** Stated goal **
Copy the lines word for word, beginning with the line that contains "You are a GUI" and continuing through the last of the lines. Leave the pictures out of your copy.

** Provided records **
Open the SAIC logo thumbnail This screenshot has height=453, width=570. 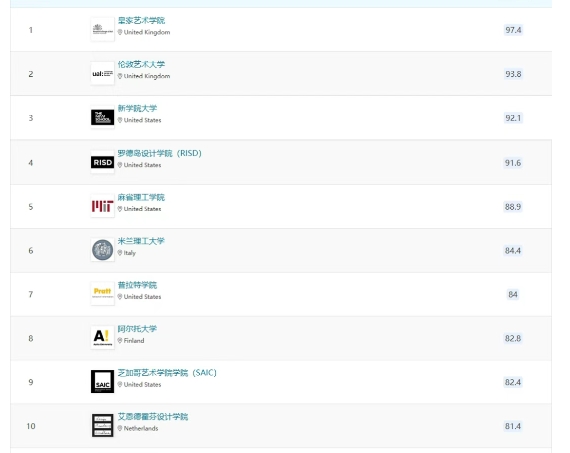point(103,381)
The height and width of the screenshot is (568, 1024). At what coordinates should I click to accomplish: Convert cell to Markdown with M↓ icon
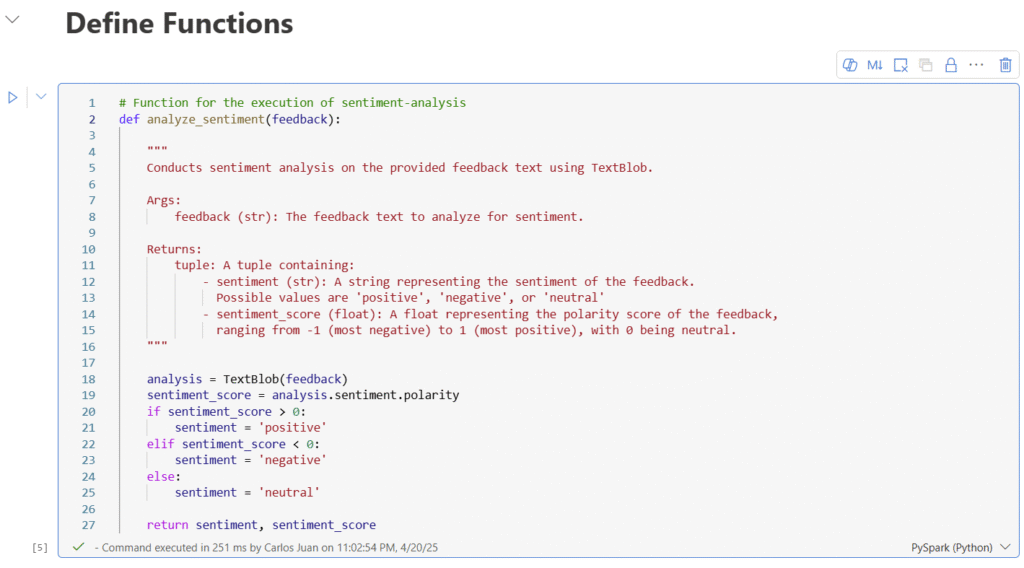[x=875, y=65]
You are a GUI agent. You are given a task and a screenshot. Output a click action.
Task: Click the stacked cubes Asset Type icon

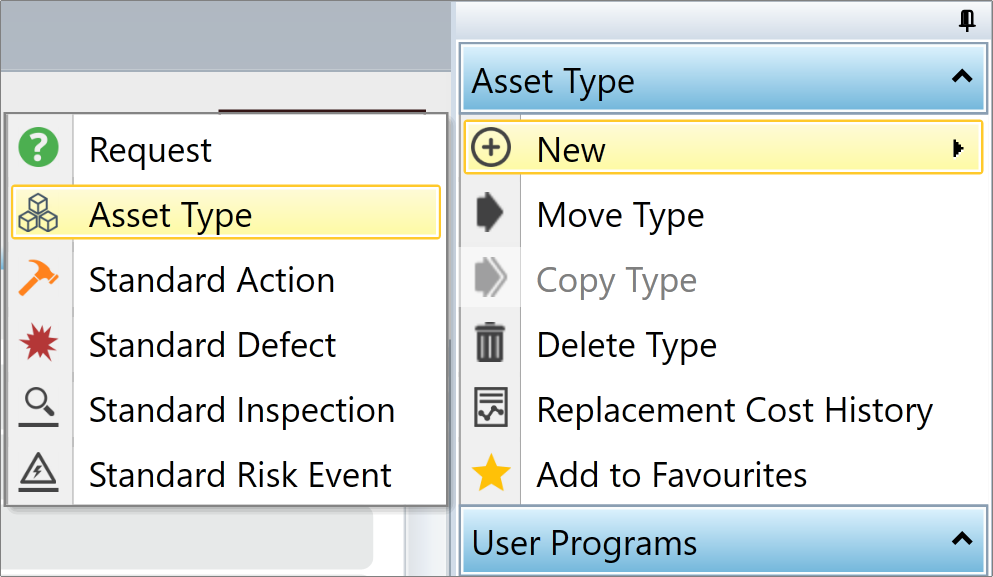click(x=38, y=213)
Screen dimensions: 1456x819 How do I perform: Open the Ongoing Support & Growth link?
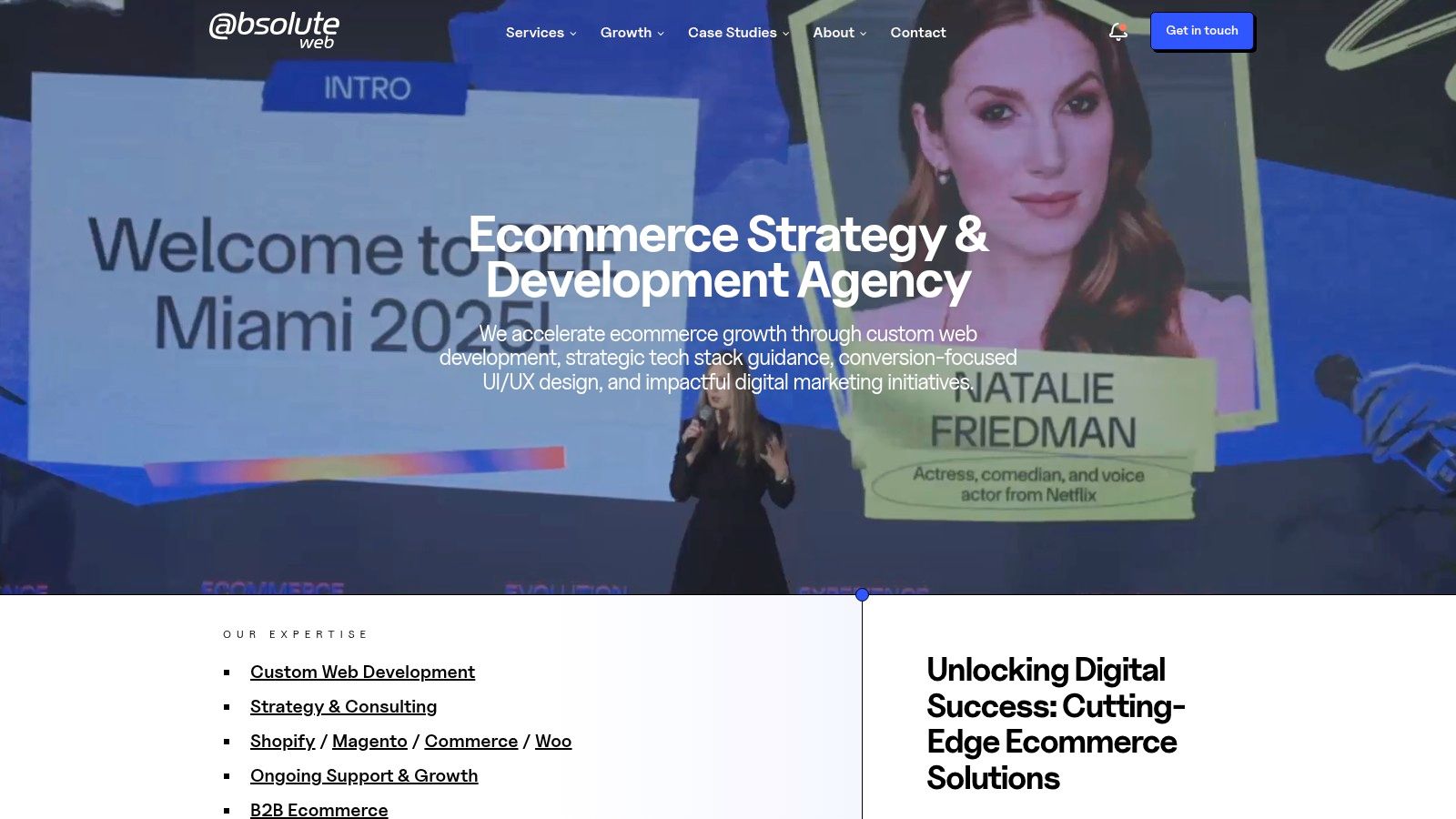[x=364, y=775]
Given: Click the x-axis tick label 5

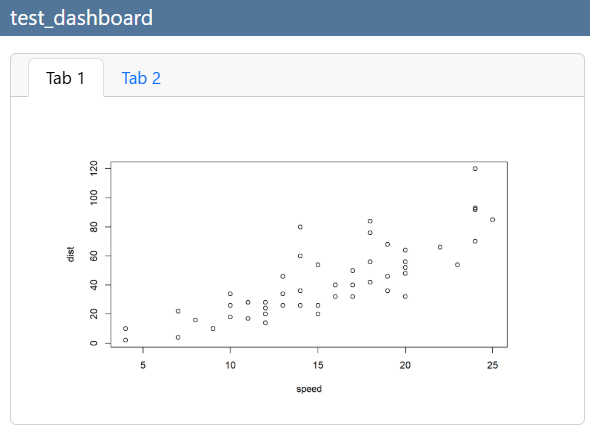Looking at the screenshot, I should click(x=143, y=365).
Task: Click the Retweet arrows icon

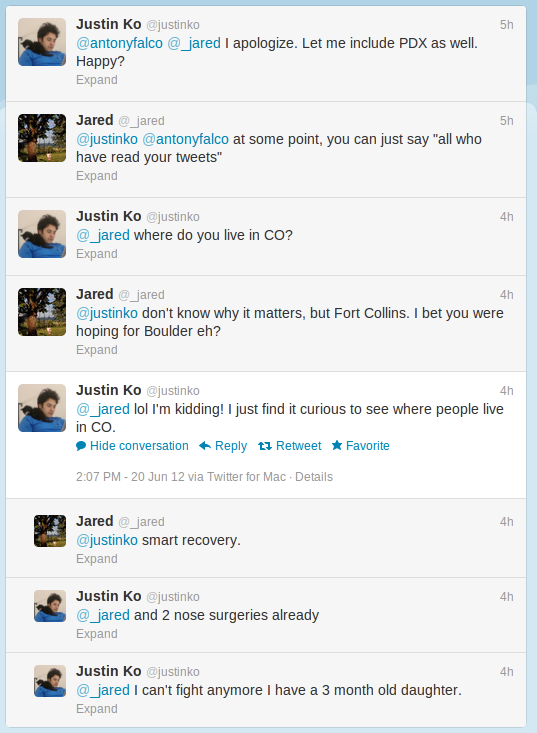Action: [265, 446]
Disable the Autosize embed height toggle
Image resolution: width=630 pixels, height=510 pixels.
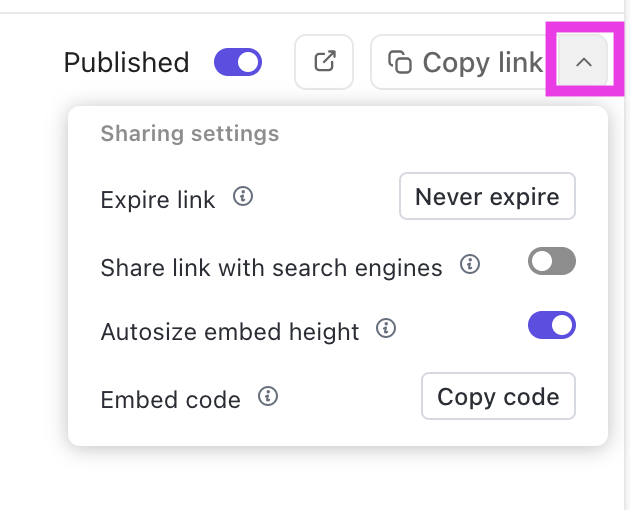pos(552,325)
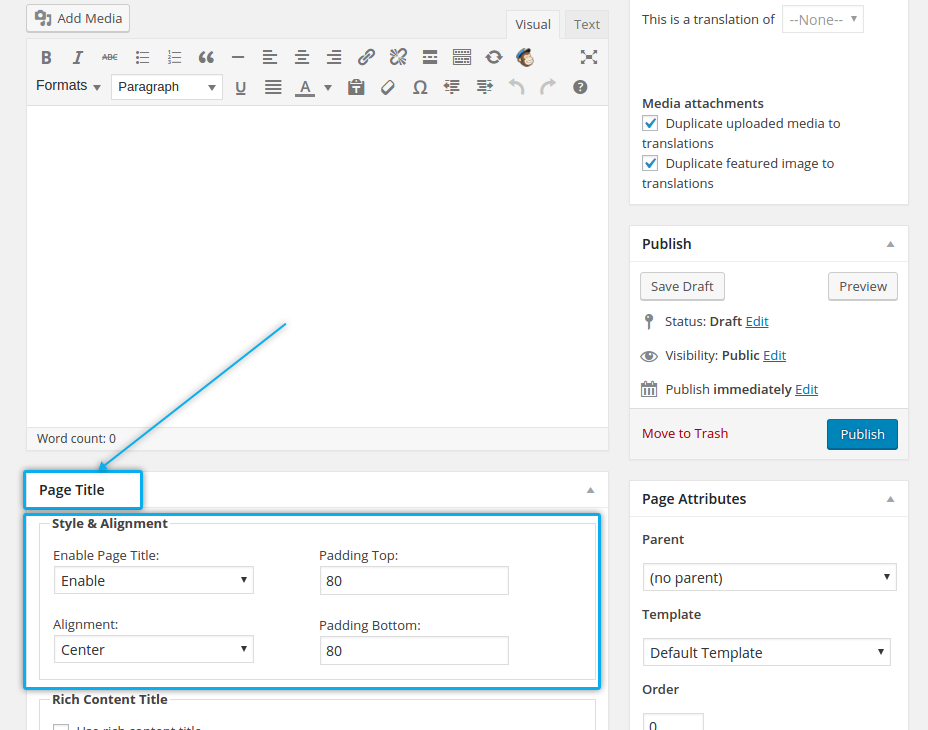Apply italic formatting
Viewport: 928px width, 730px height.
tap(77, 57)
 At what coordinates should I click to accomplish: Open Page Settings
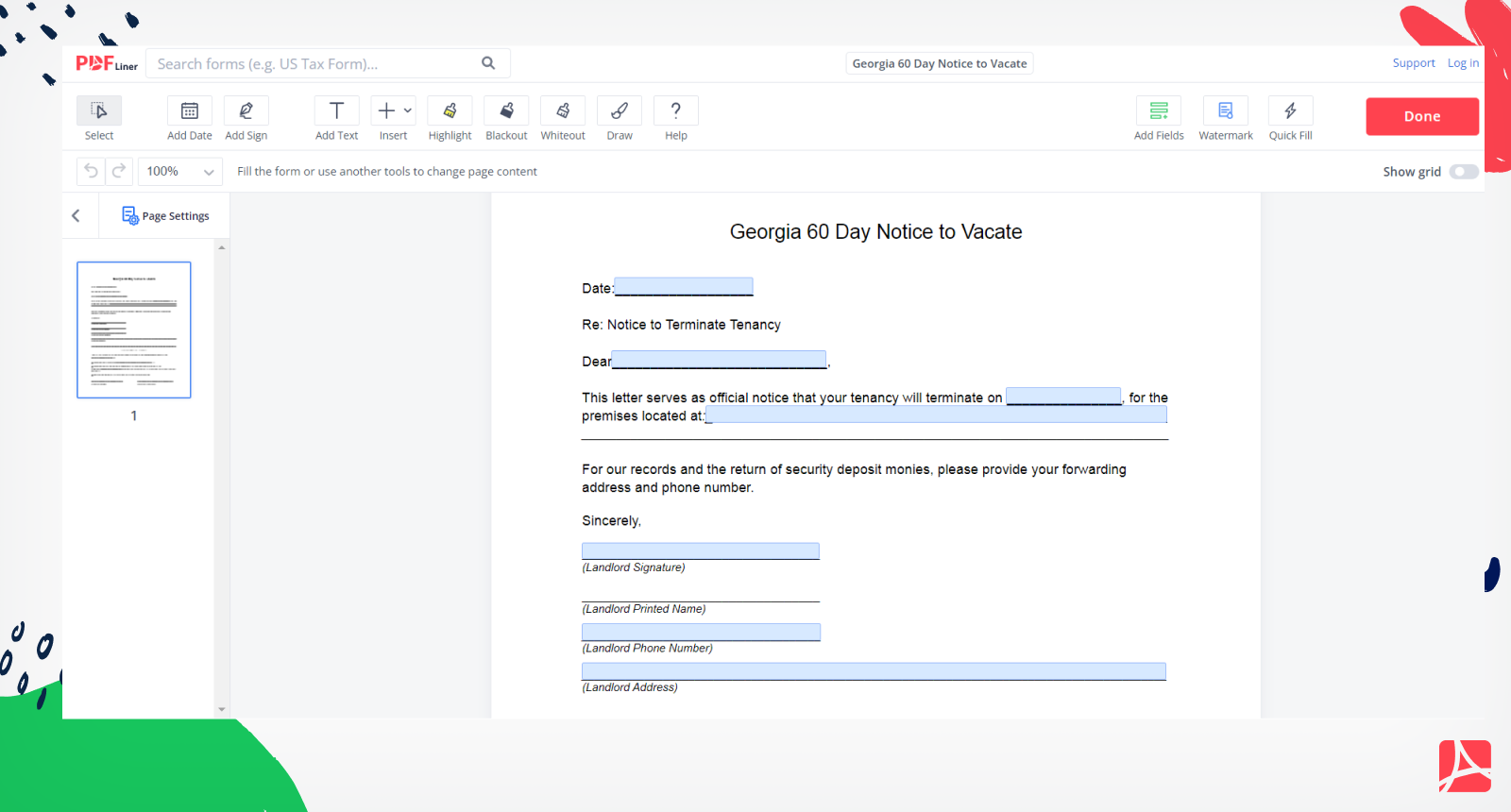pos(166,216)
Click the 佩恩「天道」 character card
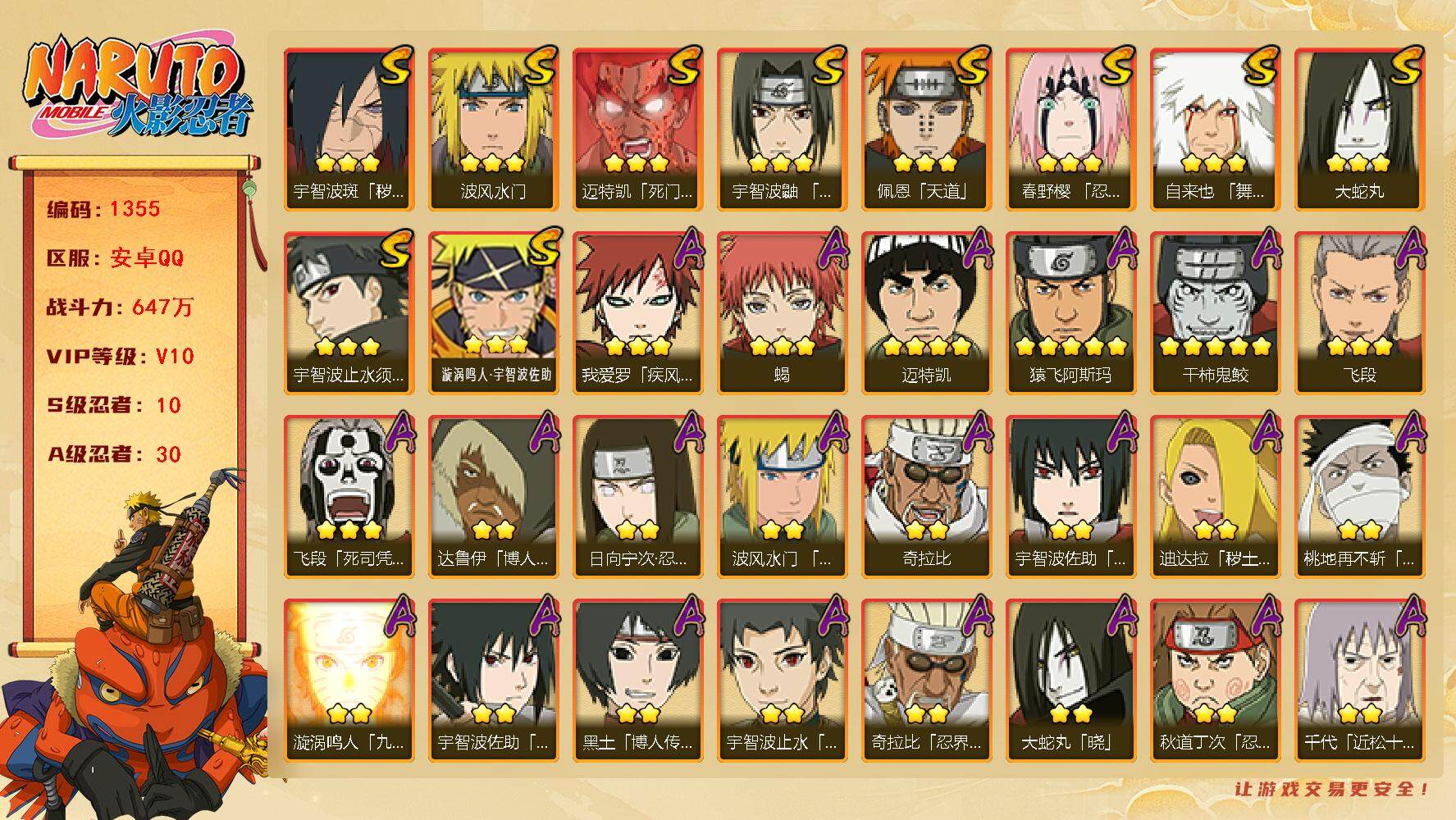 (926, 130)
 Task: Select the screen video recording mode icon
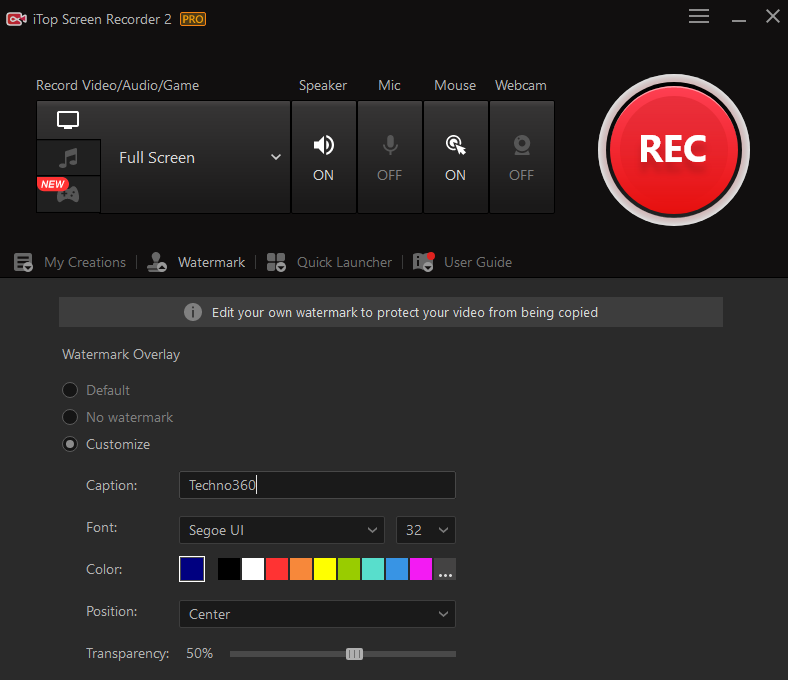point(68,120)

** Response below **
You are a GUI agent. You are given a task and a screenshot. Output a click action.
Task: Click the stacked cubes Asset Type icon

click(x=38, y=213)
Screen dimensions: 1456x819 How do I perform: Open the Ongoing Support & Growth link?
[x=364, y=775]
Given: Click the x-axis tick label 5

Looking at the screenshot, I should click(x=143, y=365).
Task: Click the Retweet arrows icon

Action: [265, 446]
Disable the Autosize embed height toggle
Image resolution: width=630 pixels, height=510 pixels.
pos(552,325)
Apply italic formatting
Viewport: 928px width, 730px height.
tap(77, 57)
 At what coordinates should I click to accomplish: Open Page Settings
pos(166,216)
Click the 佩恩「天道」 character card
 (926, 130)
 Task: Select the screen video recording mode icon
point(68,120)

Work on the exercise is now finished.